1976
[…] L’intelligence de la mise en scène de Manuela Martelli tient en ce choix spectaculaire de ne pas faire spectacle des signes extérieurs de la dictature. C’est l’insidieuse emprise de celle-ci qui est, fertile paradoxe, d’autant plus perceptible que l’on en voit pour ainsi dire rien.

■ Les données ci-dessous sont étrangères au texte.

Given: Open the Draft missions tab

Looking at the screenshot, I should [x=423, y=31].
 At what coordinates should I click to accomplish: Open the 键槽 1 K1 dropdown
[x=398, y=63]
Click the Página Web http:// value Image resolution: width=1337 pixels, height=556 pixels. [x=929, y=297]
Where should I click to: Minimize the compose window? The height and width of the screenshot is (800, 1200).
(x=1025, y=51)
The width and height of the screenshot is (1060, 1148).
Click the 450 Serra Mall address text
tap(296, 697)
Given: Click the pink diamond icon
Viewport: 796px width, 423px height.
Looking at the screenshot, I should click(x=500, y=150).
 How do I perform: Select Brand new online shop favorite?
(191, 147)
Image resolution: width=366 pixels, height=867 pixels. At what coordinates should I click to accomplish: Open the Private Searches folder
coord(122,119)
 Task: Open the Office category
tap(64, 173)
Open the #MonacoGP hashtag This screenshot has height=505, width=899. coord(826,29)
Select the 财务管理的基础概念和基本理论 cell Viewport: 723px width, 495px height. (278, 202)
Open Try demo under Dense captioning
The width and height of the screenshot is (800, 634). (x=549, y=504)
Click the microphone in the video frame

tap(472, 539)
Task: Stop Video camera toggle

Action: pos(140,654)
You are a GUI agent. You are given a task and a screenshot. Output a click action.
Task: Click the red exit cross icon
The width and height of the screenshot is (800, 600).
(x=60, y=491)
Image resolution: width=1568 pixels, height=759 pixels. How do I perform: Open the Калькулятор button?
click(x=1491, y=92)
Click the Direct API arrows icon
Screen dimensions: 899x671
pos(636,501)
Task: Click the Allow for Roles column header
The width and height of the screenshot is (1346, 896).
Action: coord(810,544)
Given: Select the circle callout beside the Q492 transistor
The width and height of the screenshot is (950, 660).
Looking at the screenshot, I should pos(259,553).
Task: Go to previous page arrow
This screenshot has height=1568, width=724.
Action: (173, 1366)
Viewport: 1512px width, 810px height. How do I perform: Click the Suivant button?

[…] Un film de grande valeur par la rigueur de sa mise en scène et l’intelligence du scénario d’un « cinéma politique » aujourd’hui pensé radicalement.
Text: Jean Perret
Comment donc raconter l’instillation du poison mortifère de la dictature dans le corps de la société chilienne en 1976 ? Manuela Martelli, une actrice chilienne née en 1983 qui signe ici son premier long métrage, affirme des choix de scénario et de mise en scène spectaculaires par le principe de la retenue, de la suggestion et de l’allusion. Le coup d’État perpétré sous la gouverne d’Augusto Pinochet en 1973 établit un régime dictatorial dans un pays qui avait élu démocratiquement en 1970 Salvador Allende. En cette année 1976, une famille de la bourgeoisie aisée prend ses aises dans sa villa de vacances au bord de l’océan. Ses vagues tempétueuses, écumantes alors qu’elles s’écrasent sur les rochers agissent d’emblée comme leitmotiv tant visuel que sonore. Vacances d’hiver. Carmen s’installe avec ses enfants et petits-enfants, son mari, des amis vont et viennent dans une maison en chantier. Des aménagements de luxe sont en cours, quelques ouvriers sont à l’œuvre.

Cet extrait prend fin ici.